■ Task prompt ■
Could the data underneath be repeated exactly, in full?

[[ Extracted material open ]]

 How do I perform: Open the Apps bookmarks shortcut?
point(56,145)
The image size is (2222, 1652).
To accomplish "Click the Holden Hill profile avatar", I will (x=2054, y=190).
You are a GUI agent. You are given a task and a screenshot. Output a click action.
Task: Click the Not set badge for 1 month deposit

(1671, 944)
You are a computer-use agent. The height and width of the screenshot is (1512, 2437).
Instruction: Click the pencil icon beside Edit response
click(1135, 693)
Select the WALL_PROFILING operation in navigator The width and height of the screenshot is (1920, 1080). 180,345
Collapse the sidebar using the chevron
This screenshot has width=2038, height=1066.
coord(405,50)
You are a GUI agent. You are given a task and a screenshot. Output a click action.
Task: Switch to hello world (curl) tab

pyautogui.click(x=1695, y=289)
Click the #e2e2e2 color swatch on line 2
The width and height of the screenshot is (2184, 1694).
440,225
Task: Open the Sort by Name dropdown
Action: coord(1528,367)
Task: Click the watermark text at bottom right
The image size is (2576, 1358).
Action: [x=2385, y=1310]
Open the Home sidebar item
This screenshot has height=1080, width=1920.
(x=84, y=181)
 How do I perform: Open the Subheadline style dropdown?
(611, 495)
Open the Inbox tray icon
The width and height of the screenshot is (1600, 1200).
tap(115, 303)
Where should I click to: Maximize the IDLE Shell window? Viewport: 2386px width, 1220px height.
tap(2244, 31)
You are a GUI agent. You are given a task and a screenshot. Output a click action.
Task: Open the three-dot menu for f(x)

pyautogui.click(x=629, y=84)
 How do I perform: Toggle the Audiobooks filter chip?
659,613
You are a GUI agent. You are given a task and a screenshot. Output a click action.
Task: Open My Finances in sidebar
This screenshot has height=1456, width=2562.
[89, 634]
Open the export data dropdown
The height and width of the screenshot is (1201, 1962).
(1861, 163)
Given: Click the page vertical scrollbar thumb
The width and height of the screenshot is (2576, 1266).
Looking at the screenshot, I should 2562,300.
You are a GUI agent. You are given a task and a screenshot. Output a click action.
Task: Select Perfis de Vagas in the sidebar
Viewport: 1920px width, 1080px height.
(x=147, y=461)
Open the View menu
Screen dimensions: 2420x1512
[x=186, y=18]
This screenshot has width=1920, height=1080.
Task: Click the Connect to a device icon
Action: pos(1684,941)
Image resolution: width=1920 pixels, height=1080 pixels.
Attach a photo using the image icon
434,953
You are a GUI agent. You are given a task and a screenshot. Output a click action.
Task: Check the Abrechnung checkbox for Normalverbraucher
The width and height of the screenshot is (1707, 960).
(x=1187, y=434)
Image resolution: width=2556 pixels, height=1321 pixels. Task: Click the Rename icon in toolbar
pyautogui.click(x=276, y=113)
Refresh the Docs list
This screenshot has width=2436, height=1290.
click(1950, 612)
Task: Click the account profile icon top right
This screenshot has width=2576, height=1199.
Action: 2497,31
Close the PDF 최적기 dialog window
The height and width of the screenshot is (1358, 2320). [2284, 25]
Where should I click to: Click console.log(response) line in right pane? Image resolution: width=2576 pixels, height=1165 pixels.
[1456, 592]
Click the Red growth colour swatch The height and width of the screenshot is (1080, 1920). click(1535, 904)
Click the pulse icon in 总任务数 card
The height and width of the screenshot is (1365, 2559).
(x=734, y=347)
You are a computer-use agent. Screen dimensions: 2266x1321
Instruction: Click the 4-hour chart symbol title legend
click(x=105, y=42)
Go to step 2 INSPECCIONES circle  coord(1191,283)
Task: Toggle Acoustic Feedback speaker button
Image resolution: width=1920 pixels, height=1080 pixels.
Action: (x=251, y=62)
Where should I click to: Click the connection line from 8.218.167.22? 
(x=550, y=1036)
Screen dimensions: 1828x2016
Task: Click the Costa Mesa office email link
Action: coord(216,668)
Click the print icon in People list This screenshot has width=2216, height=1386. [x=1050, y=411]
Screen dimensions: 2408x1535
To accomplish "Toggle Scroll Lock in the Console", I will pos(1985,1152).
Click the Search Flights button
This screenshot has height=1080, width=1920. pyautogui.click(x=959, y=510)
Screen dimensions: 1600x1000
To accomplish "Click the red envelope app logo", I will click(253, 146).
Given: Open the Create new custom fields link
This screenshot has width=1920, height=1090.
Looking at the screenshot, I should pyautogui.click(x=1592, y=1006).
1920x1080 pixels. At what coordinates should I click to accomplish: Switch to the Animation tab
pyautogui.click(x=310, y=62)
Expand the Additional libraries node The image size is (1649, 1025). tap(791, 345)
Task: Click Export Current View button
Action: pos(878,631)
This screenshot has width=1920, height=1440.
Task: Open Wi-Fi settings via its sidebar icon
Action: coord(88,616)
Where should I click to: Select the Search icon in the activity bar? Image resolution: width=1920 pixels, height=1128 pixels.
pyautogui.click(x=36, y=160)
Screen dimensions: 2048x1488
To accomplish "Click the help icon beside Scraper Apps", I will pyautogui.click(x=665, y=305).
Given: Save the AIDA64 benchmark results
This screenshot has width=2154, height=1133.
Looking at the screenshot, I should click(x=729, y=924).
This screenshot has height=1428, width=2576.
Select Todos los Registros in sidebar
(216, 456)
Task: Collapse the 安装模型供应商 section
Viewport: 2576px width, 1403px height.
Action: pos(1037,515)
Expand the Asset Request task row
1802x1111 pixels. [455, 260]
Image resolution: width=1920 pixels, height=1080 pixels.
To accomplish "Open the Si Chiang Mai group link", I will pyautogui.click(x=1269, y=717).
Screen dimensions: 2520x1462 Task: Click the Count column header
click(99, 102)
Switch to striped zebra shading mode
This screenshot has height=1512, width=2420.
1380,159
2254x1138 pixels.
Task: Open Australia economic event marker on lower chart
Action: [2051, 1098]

[[ Extracted material closed ]]

■ Task answer ■
 How do I perform: Open the Apps bookmarks shortcut?
point(56,145)
The image size is (2222, 1652).
To accomplish "Click the Holden Hill profile avatar", I will (x=2054, y=190).
You are a GUI agent. You are given a task and a screenshot. Output a click action.
Task: Click the Not set badge for 1 month deposit

(1671, 944)
You are a computer-use agent. The height and width of the screenshot is (1512, 2437).
Instruction: Click the pencil icon beside Edit response
click(1135, 693)
Select the WALL_PROFILING operation in navigator The width and height of the screenshot is (1920, 1080). 180,345
Collapse the sidebar using the chevron
This screenshot has width=2038, height=1066.
coord(405,50)
You are a GUI agent. You are given a task and a screenshot. Output a click action.
Task: Switch to hello world (curl) tab

pyautogui.click(x=1695, y=289)
Click the #e2e2e2 color swatch on line 2
The width and height of the screenshot is (2184, 1694).
440,225
Task: Open the Sort by Name dropdown
Action: coord(1528,367)
Task: Click the watermark text at bottom right
The image size is (2576, 1358).
Action: [x=2385, y=1310]
Open the Home sidebar item
This screenshot has height=1080, width=1920.
(x=84, y=181)
 How do I perform: Open the Subheadline style dropdown?
(611, 495)
Open the Inbox tray icon
The width and height of the screenshot is (1600, 1200).
tap(115, 303)
Where should I click to: Maximize the IDLE Shell window? Viewport: 2386px width, 1220px height.
tap(2244, 31)
You are a GUI agent. You are given a task and a screenshot. Output a click action.
Task: Open the three-dot menu for f(x)

pyautogui.click(x=629, y=84)
 How do I perform: Toggle the Audiobooks filter chip?
659,613
You are a GUI agent. You are given a task and a screenshot. Output a click action.
Task: Open My Finances in sidebar
This screenshot has height=1456, width=2562.
[89, 634]
Open the export data dropdown
The height and width of the screenshot is (1201, 1962).
(1861, 163)
Given: Click the page vertical scrollbar thumb
The width and height of the screenshot is (2576, 1266).
Looking at the screenshot, I should 2562,300.
You are a GUI agent. You are given a task and a screenshot. Output a click action.
Task: Select Perfis de Vagas in the sidebar
Viewport: 1920px width, 1080px height.
(x=147, y=461)
Open the View menu
Screen dimensions: 2420x1512
[x=186, y=18]
This screenshot has width=1920, height=1080.
Task: Click the Connect to a device icon
Action: pos(1684,941)
Image resolution: width=1920 pixels, height=1080 pixels.
Attach a photo using the image icon
434,953
You are a GUI agent. You are given a task and a screenshot. Output a click action.
Task: Check the Abrechnung checkbox for Normalverbraucher
The width and height of the screenshot is (1707, 960).
(x=1187, y=434)
Image resolution: width=2556 pixels, height=1321 pixels. Task: Click the Rename icon in toolbar
pyautogui.click(x=276, y=113)
Refresh the Docs list
This screenshot has width=2436, height=1290.
click(1950, 612)
Task: Click the account profile icon top right
This screenshot has width=2576, height=1199.
Action: 2497,31
Close the PDF 최적기 dialog window
The height and width of the screenshot is (1358, 2320). [2284, 25]
Where should I click to: Click console.log(response) line in right pane? Image resolution: width=2576 pixels, height=1165 pixels.
[1456, 592]
Click the Red growth colour swatch The height and width of the screenshot is (1080, 1920). click(1535, 904)
Click the pulse icon in 总任务数 card
The height and width of the screenshot is (1365, 2559).
(x=734, y=347)
You are a computer-use agent. Screen dimensions: 2266x1321
Instruction: Click the 4-hour chart symbol title legend
click(x=105, y=42)
Go to step 2 INSPECCIONES circle  coord(1191,283)
Task: Toggle Acoustic Feedback speaker button
Image resolution: width=1920 pixels, height=1080 pixels.
Action: (x=251, y=62)
Where should I click to: Click the connection line from 8.218.167.22? 
(x=550, y=1036)
Screen dimensions: 1828x2016
Task: Click the Costa Mesa office email link
Action: coord(216,668)
Click the print icon in People list This screenshot has width=2216, height=1386. [x=1050, y=411]
Screen dimensions: 2408x1535
To accomplish "Toggle Scroll Lock in the Console", I will pos(1985,1152).
Click the Search Flights button
This screenshot has height=1080, width=1920. pyautogui.click(x=959, y=510)
Screen dimensions: 1600x1000
To accomplish "Click the red envelope app logo", I will click(253, 146).
Given: Open the Create new custom fields link
This screenshot has width=1920, height=1090.
Looking at the screenshot, I should pyautogui.click(x=1592, y=1006).
1920x1080 pixels. At what coordinates should I click to accomplish: Switch to the Animation tab
pyautogui.click(x=310, y=62)
Expand the Additional libraries node The image size is (1649, 1025). tap(791, 345)
Task: Click Export Current View button
Action: pos(878,631)
This screenshot has width=1920, height=1440.
Task: Open Wi-Fi settings via its sidebar icon
Action: coord(88,616)
Where should I click to: Select the Search icon in the activity bar? Image resolution: width=1920 pixels, height=1128 pixels.
pyautogui.click(x=36, y=160)
Screen dimensions: 2048x1488
To accomplish "Click the help icon beside Scraper Apps", I will pyautogui.click(x=665, y=305).
Given: Save the AIDA64 benchmark results
This screenshot has width=2154, height=1133.
Looking at the screenshot, I should click(x=729, y=924).
This screenshot has height=1428, width=2576.
Select Todos los Registros in sidebar
(216, 456)
Task: Collapse the 安装模型供应商 section
Viewport: 2576px width, 1403px height.
Action: pos(1037,515)
Expand the Asset Request task row
1802x1111 pixels. [455, 260]
Image resolution: width=1920 pixels, height=1080 pixels.
To accomplish "Open the Si Chiang Mai group link", I will pyautogui.click(x=1269, y=717).
Screen dimensions: 2520x1462 Task: Click the Count column header
click(99, 102)
Switch to striped zebra shading mode
This screenshot has height=1512, width=2420.
1380,159
2254x1138 pixels.
Task: Open Australia economic event marker on lower chart
Action: [2051, 1098]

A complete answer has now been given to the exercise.